*** Opening Record excerpts ***

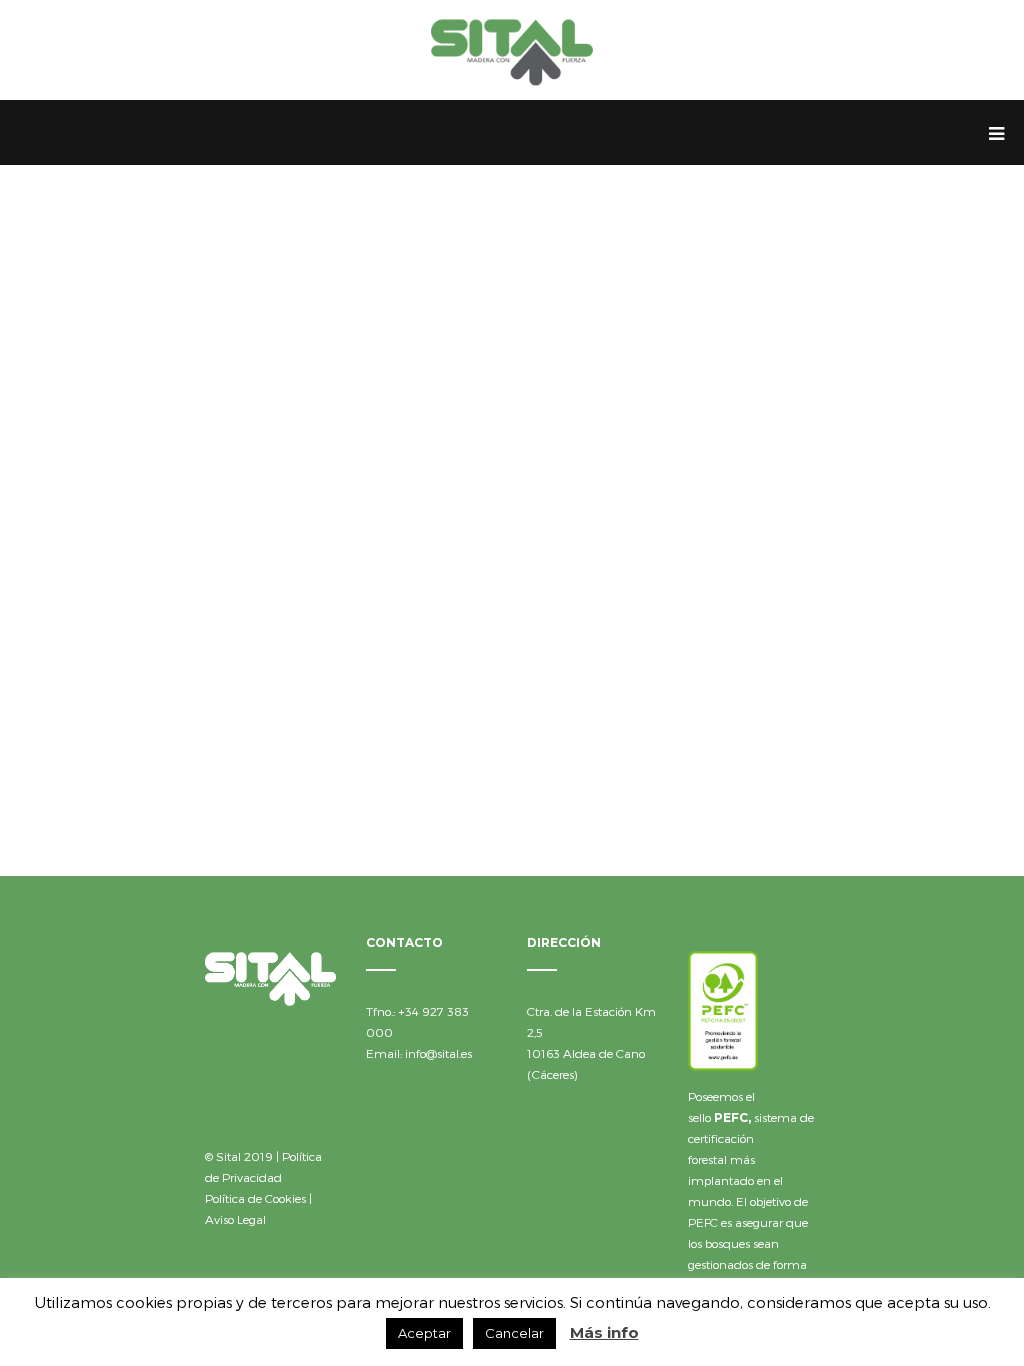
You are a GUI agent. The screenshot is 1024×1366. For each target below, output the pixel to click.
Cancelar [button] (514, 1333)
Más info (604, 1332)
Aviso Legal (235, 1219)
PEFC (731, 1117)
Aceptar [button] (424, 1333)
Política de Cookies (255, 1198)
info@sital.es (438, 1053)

*** Closing Record excerpts ***

The reply must hold each line of the records verbatim and no pictures.

• _Written answer_:
You are a GUI agent. The screenshot is 1024×1366. For each target below, output the pixel to click.
Cancelar [button] (514, 1333)
Más info (604, 1332)
Aviso Legal (235, 1219)
PEFC (731, 1117)
Aceptar [button] (424, 1333)
Política de Cookies (255, 1198)
info@sital.es (438, 1053)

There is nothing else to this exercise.